At this stage, I recommend tracking a completion percentage for each language. This helps project managers monitor translation progress and plan releases accordingly:

English (en): 100% (reference)
French (fr): 100% (completed)
Romanian (ro): 85% (in progress)
Hindi (hi): 42% (started)
Spanish (es): 0% (not started)

Even with partial translations, you can start testing your localization implementation. Most frameworks will fall back to your default language for any missing keys.

That's it for the manual approach! But don't celebrate just yet.

There's a reason why I called this the "hard way" to localize YAML files.

Why do I call this method, the “hard way”?

The files I demonstrated earlier are deceptively simple. In real production apps, localization files quickly balloon to hundreds or thousands of strings spread across deeply nested structures.

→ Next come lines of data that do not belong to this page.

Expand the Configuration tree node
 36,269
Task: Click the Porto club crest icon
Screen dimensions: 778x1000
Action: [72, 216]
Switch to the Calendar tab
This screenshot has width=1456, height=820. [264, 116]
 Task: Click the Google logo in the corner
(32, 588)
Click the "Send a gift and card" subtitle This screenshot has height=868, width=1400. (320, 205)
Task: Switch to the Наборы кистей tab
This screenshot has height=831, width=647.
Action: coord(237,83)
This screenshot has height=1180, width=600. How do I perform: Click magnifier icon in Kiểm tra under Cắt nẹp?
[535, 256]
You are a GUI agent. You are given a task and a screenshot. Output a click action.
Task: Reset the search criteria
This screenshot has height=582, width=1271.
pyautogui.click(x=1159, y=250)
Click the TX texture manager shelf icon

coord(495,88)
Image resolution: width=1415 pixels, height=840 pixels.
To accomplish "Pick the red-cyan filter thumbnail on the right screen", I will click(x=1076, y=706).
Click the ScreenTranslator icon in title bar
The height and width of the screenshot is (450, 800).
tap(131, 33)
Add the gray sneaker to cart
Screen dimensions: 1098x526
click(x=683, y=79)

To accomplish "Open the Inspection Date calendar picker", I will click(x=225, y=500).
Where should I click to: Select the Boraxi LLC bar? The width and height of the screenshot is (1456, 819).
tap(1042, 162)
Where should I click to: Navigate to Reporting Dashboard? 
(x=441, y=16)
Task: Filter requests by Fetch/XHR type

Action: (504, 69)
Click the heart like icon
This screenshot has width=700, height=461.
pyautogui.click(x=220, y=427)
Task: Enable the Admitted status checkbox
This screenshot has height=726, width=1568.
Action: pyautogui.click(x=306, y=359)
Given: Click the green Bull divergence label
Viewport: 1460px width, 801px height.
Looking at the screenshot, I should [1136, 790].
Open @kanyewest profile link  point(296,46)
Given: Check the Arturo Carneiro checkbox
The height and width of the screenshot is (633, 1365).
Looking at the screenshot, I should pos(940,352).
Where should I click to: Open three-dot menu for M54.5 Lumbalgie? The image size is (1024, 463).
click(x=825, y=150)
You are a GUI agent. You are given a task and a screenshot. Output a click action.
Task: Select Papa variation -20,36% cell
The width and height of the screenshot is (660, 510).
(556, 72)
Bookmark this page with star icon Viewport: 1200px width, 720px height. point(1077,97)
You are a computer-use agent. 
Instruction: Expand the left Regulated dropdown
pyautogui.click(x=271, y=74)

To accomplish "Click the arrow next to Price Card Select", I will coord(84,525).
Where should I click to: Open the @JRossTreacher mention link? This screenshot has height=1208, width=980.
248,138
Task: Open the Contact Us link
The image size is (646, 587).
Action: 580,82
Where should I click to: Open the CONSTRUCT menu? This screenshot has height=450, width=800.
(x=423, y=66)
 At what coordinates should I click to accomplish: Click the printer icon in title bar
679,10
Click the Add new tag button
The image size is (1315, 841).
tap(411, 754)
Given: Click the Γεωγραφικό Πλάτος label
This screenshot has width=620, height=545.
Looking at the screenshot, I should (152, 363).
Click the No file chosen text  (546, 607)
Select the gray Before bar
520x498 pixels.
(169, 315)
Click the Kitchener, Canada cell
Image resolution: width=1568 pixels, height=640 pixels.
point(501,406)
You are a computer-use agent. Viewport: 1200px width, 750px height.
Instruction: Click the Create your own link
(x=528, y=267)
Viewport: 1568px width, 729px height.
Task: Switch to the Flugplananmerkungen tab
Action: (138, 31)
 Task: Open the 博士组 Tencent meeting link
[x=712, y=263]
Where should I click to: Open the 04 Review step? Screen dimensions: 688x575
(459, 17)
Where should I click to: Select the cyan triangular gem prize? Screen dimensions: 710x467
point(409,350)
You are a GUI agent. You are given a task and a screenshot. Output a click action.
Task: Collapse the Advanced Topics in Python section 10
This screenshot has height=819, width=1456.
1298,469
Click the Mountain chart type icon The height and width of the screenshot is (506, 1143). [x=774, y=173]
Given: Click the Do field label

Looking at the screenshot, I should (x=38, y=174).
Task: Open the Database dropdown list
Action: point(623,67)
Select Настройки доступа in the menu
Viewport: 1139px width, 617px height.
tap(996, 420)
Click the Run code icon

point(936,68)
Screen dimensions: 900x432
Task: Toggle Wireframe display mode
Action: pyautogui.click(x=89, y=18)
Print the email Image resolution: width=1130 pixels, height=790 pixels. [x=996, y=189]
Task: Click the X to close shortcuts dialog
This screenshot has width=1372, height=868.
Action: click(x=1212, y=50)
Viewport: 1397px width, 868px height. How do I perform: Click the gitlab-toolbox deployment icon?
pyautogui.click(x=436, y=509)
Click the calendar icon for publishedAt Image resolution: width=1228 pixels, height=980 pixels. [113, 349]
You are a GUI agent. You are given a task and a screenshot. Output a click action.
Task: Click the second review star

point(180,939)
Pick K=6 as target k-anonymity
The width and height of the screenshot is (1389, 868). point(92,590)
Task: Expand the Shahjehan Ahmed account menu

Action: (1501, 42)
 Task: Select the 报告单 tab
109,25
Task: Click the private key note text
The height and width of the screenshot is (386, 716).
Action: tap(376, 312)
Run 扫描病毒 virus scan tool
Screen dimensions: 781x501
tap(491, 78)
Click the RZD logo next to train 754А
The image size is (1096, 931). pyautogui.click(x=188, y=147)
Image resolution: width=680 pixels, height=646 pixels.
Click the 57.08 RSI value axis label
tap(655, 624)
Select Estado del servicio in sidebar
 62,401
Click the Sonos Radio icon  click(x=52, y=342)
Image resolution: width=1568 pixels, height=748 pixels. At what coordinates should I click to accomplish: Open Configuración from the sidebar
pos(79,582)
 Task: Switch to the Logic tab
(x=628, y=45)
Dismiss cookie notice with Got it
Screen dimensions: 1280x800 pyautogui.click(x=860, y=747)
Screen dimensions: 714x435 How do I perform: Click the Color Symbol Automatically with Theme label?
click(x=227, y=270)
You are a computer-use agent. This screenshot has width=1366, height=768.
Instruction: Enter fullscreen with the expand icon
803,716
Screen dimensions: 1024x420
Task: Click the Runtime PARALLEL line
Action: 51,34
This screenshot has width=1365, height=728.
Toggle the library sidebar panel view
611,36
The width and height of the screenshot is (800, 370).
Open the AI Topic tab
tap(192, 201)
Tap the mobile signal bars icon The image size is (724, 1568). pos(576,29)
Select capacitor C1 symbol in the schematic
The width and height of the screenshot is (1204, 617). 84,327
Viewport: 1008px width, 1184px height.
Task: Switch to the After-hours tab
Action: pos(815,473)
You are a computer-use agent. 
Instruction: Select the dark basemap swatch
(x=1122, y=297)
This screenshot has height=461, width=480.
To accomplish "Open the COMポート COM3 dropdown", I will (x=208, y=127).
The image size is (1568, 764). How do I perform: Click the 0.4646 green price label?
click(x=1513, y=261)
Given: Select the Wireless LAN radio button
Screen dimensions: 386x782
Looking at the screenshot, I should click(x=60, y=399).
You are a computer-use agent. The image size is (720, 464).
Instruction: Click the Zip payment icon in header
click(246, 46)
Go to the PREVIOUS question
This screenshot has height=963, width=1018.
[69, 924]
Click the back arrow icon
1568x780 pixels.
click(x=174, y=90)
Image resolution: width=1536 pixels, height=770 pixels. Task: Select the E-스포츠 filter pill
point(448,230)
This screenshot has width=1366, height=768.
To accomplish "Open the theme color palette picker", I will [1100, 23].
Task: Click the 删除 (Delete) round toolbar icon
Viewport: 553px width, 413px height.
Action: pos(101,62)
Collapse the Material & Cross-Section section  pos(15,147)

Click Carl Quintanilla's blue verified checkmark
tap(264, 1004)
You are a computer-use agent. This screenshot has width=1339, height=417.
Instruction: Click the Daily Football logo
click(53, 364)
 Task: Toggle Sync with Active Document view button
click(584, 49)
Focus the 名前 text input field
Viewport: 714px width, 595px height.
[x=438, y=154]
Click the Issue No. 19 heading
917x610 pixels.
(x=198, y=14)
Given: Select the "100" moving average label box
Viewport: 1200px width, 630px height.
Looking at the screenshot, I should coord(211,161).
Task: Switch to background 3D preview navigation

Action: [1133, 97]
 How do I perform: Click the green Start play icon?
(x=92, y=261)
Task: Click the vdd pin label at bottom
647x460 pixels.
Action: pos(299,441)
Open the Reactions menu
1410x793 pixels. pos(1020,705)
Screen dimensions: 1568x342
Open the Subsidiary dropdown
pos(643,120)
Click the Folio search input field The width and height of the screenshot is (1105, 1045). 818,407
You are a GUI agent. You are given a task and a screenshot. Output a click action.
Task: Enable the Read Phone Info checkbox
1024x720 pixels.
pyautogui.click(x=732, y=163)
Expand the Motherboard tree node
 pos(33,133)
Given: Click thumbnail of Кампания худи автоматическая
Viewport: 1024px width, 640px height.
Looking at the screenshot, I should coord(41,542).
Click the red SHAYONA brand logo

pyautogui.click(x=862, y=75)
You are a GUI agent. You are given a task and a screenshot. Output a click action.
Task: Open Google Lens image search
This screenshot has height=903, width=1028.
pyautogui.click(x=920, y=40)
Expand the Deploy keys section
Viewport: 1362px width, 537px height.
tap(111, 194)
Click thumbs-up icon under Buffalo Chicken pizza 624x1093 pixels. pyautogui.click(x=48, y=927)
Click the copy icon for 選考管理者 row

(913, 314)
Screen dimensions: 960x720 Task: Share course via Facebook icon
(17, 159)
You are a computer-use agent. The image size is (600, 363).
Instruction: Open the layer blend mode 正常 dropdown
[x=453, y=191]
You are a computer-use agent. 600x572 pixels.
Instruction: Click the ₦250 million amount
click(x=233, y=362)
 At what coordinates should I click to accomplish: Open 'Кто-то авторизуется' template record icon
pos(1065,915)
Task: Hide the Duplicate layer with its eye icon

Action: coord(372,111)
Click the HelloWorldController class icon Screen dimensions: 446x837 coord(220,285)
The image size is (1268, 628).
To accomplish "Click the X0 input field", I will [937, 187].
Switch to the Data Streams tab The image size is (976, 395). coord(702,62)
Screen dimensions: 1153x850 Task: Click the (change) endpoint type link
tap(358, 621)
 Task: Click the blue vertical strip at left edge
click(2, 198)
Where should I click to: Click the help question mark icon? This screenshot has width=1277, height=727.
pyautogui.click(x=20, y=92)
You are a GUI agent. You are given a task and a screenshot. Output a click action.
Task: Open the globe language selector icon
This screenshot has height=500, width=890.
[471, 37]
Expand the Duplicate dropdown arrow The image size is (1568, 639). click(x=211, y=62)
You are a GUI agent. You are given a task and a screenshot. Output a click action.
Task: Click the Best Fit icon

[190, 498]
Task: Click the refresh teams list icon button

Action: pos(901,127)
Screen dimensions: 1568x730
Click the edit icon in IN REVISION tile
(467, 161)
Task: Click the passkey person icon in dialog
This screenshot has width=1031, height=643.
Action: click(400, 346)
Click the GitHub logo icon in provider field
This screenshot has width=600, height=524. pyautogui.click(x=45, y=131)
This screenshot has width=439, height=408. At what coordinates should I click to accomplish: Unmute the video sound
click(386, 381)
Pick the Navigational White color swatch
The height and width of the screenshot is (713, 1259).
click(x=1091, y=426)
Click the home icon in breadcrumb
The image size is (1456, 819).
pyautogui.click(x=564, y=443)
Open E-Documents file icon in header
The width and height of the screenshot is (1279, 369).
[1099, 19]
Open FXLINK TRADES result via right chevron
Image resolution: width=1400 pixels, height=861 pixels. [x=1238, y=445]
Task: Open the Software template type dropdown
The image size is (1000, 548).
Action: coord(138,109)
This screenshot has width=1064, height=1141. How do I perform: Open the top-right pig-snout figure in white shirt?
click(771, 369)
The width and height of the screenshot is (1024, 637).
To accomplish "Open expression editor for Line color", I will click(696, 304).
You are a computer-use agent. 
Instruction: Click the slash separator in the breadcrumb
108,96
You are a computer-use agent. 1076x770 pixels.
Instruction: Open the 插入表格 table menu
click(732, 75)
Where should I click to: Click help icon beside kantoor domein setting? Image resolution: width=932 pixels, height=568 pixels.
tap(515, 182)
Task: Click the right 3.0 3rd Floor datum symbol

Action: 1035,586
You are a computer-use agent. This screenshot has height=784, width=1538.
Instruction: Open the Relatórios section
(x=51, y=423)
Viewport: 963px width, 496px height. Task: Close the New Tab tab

As your application grows, you'll face several challenges:

  • Keeping all language files in sync as you add, remove, or modify keys
  • Managing translator workflows without technical errors
  • Maintaining context for translators who don't see your application
  • Handling version control conflicts when multiple people edit translation files
  • Scaling to dozens of languages and thousands of strings

Imagine if you have just 5 pages in your app that need to be translated to 5 languages.

That’s 25 separate sets of translation strings you need to handle.

And each UI change meant going through all YAML files, updating strings by hand, and coordinating with multiple translators when required.

That's why if you're building anything beyond a small project, integrating with a translation management platform, like Centus, becomes essential.

How to translate YAML automatically

For large localization projects, manual YAML translation won’t do. It’s slow, expensive and error-prone. Instead, use the translation management platform Centus.

Centus integrates with your code repository and allows automating YAML translation process, shaving the weeks, if not months, off your development cycle.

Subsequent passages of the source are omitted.